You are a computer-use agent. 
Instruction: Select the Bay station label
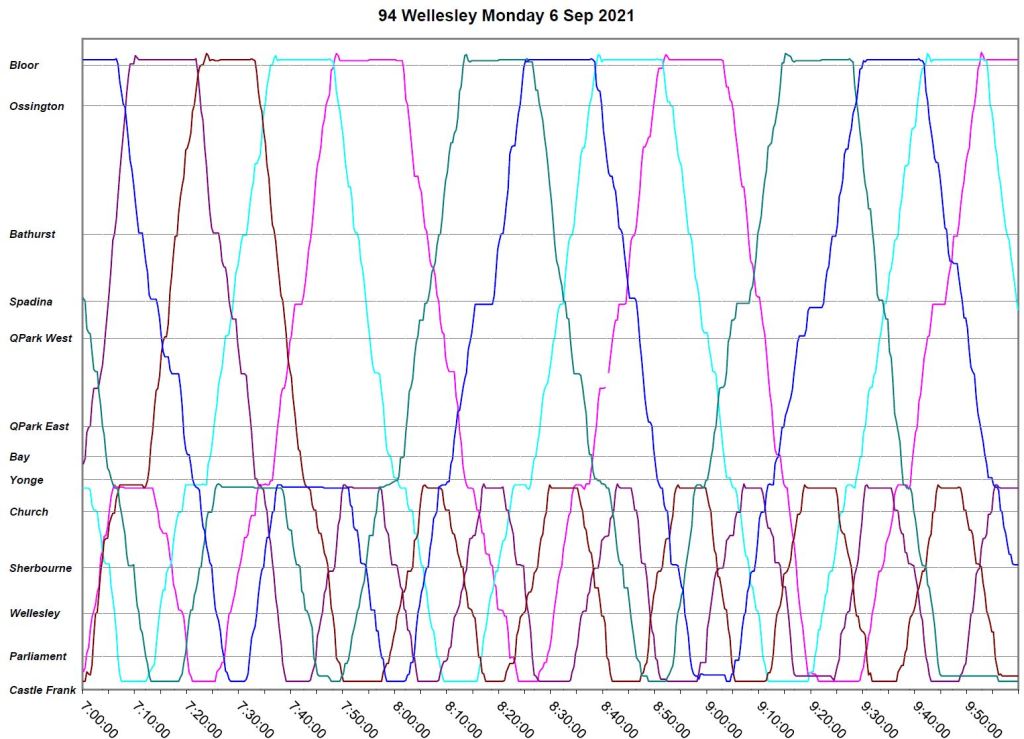19,456
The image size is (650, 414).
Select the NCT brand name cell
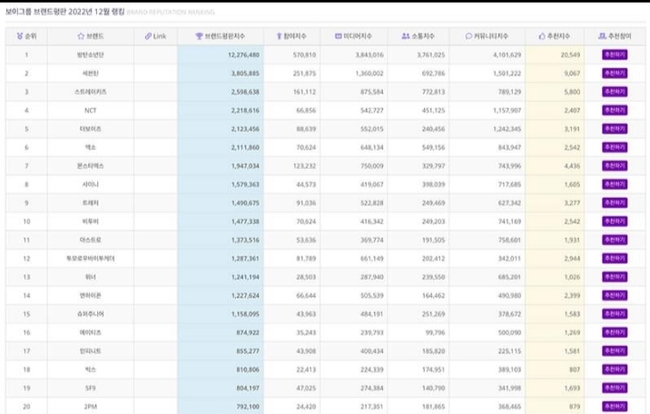click(x=90, y=110)
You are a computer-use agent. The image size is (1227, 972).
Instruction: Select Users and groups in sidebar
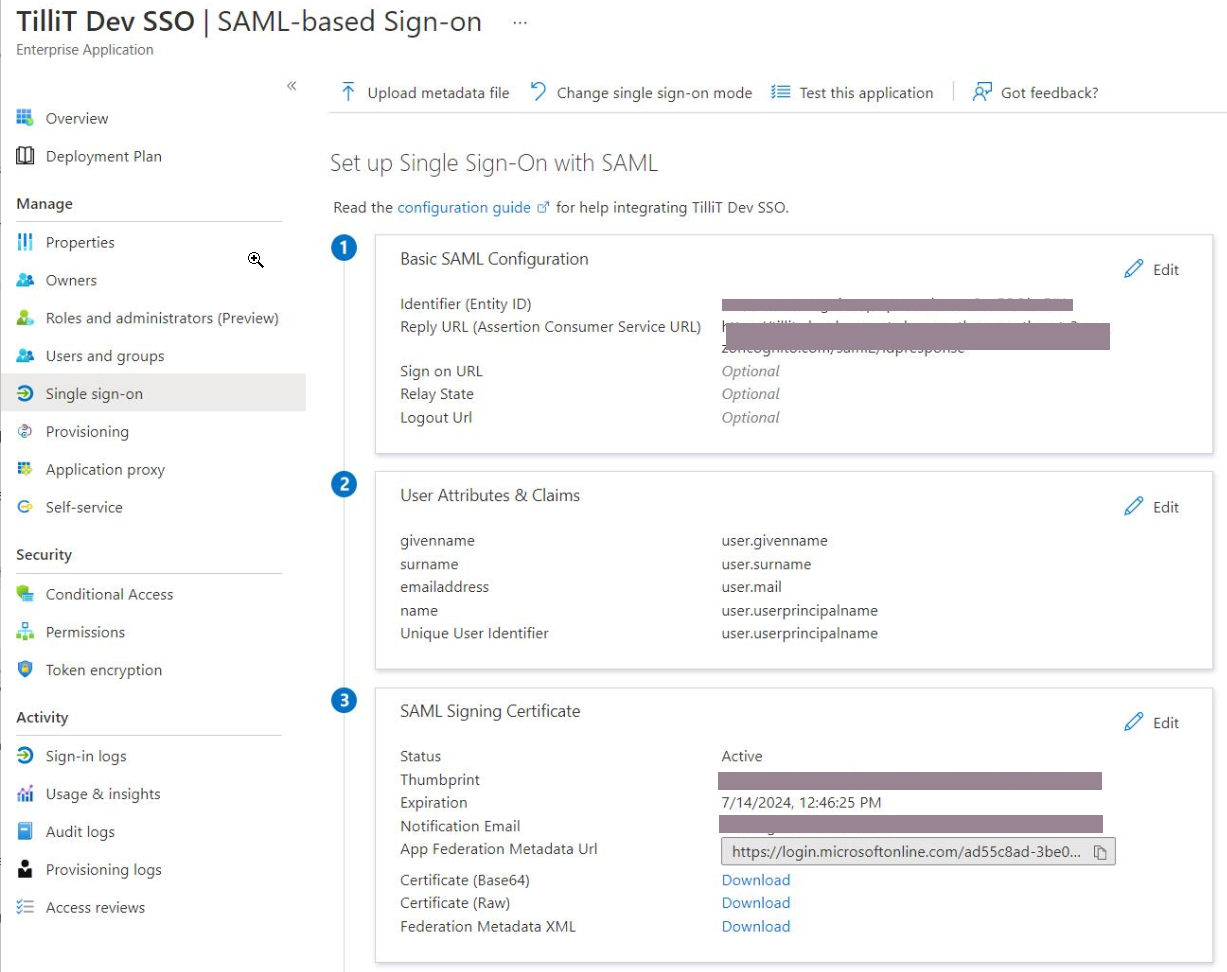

━━━━━━━━━━━━━━━━

* Exercise *
Leaving the pictures aside, transcribe exactly the lines from the one containing "Instruction: Select the Bay station label" to the final line of the entries above, both ends included.

* Written solution *
Instruction: Select the Bay station label
19,456
The image size is (650, 414).
Select the NCT brand name cell
click(x=90, y=110)
You are a computer-use agent. The image size is (1227, 972).
Instruction: Select Users and groups in sidebar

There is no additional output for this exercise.